Today's big data not only allows, but promotes denormalization and the use of complex data types, which are not exactly compatible with the strict definition of logical modeling. Plus, physical schema designs are application-specific and query-driven, based on access patterns.
Let's consider a traditional description of the different levels of data modeling:
|Column data types||X|
While it maybe fairly straight-forward to go from Logical to Physical in a the relational world, it is not the case with NoSQL or analytical big data.
A Polyglot Data Model for your Polyglot Data
There is a need for a data model which allows complex data types and denormalization, yet can be easily translated into vastly different syntaxes on the physical side. We call it a "Polyglot Data Model", a term inspired by the brilliant Polyglot Persistence approach promoted by Pramod Sadalage and Martin Fowler in their 2013 book NoSQL Distilled: A Brief Guide to the Emerging World of Polyglot Persistence.
In our experience with customers, we observe two different types of polyglot persistence. The first type is the one originally described by Martin Fowler: best-of-breed persistence technology applied to the different use cases within a single application:
A second type of polyglot persistence is even more pervasive: data pipelines from operational data stores, though object storage and multi-stage data lakes, streamed or served via APIs to self-service analytics data warehouses, ML and AI.
In either case, customers are expecting from a modern data modeling tool that it helps design and manage schemas across the entire data landscape.
A Polyglot Data Model sits over the previous boundary between logical and physical. It is called by some a logical model in the sense that it is technology-agnostic, but it is really a common physical schema with the following features:
- allows denormalization, if desired, given access patterns;
- allows complex data types;
- generates schemas for a variety of technologies, with automatic mapping to the specific data types of the respective target technologies.
In RDBMS the different dialects of SQL will lead to fairly similar DDLs, whereas schema syntax for Avro, Parquet, OpenAPI, HiveQL, Neo4j Cypher, MongoDB, etc... are vastly different.
The generation of physical names for entities (could be called tables, collections, nodes, vertices, files, etc.. in target technology) and attributes (could be called columns, fields, etc.. in target technology) should be capable of following different transformation rules, as Cassandra for example does not allow UPPERCASE while MongoDB will prefer camelCase, etc.
Data Model vs Schema Design
A data model is an abstraction describing and documenting the information system of an enterprise. Data models provide value in understanding, communication, collaboration, governance, ... They help document the context and meaning of the data.
But the value of data models at a technical level is in the artifacts they help create: schemas. A schema is a “consumable” collection of objects describing the layout or structure of a file, a transaction, or a database. A schema is a scope contract between producers and consumers of data, and an authoritative source of structure and meaning of the context.

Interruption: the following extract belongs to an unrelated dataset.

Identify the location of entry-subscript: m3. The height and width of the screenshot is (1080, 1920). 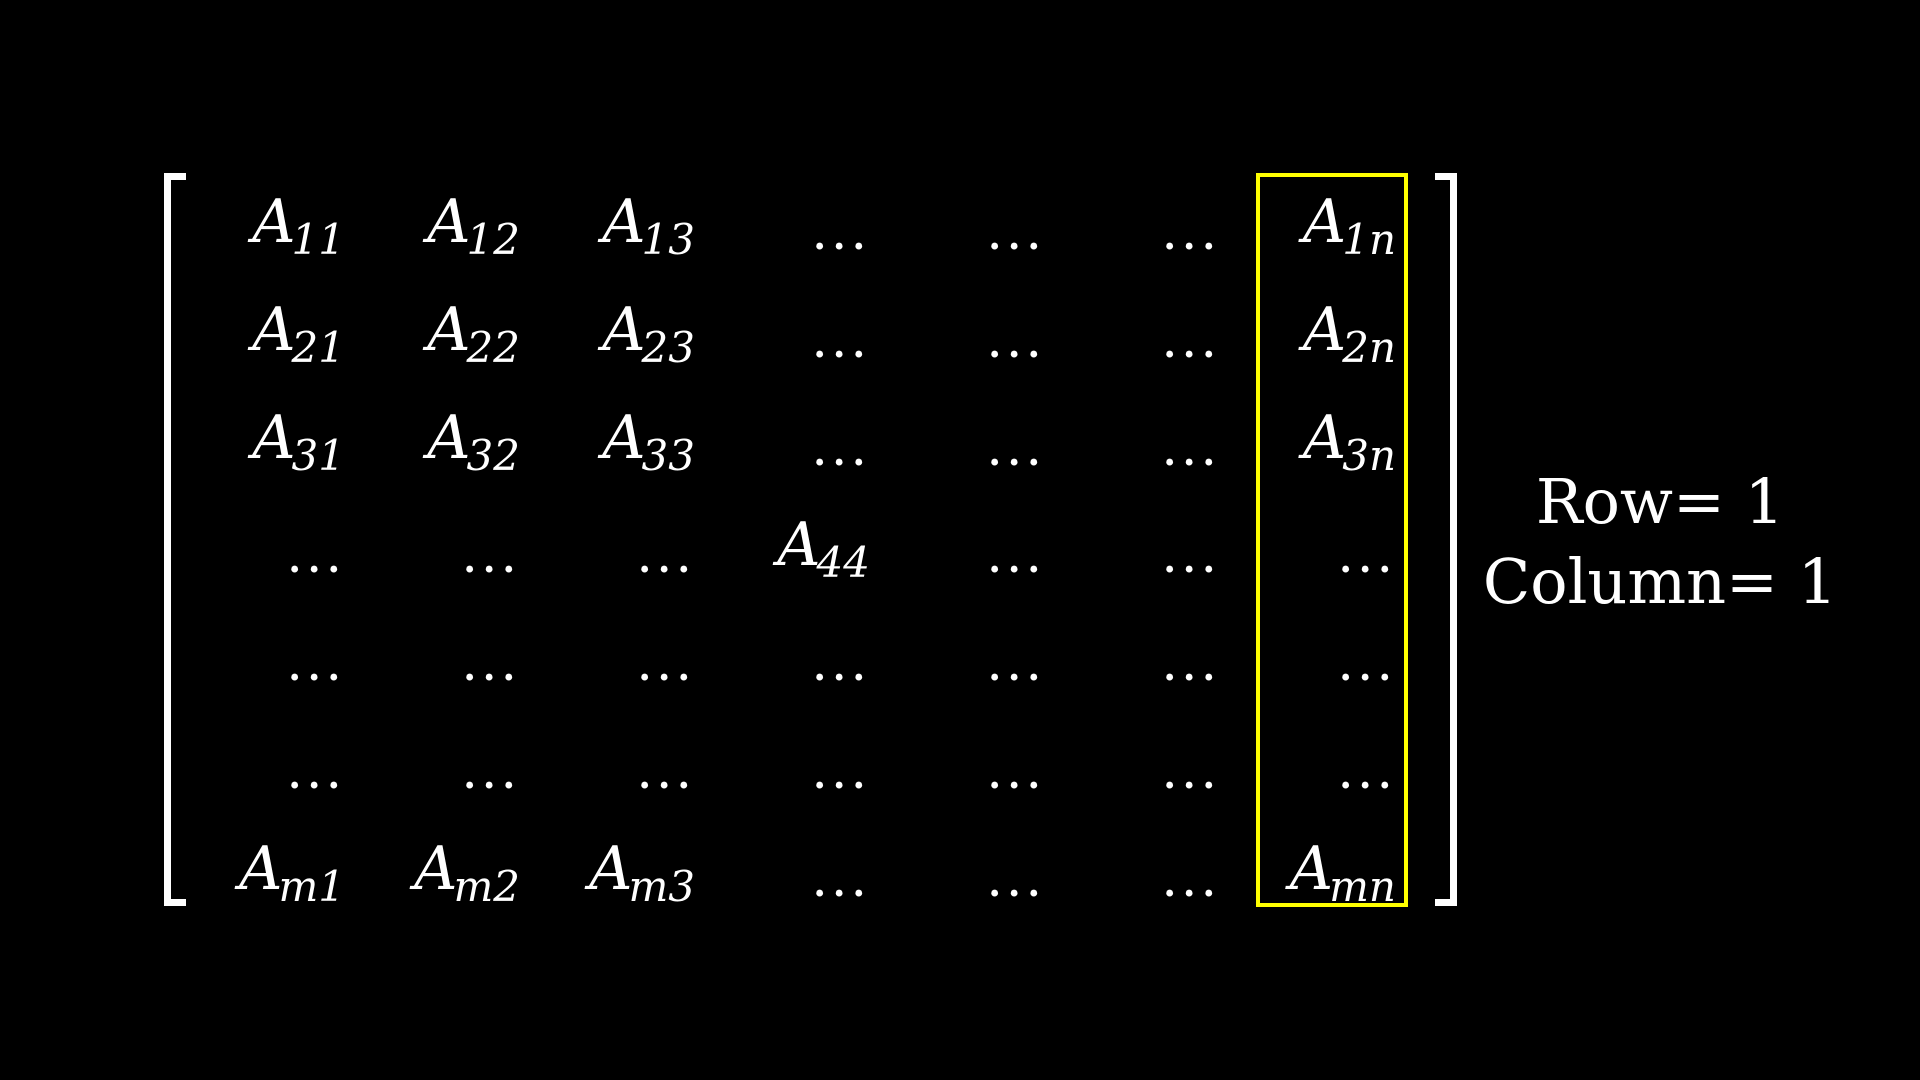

The authors of the Agile Manifesto wanted to restore a balance, and said: "We embrace modeling, but not in order to file some diagram in a dusty corporate repository." At Hackolade, we think that (data) modeling is indispensable, so schemas can be generated, consumed, and managed.
The Polyglot Data Model concept was built so you could create a library of canonical objects for your domains, and use them consistently across physical data models for different target technologies.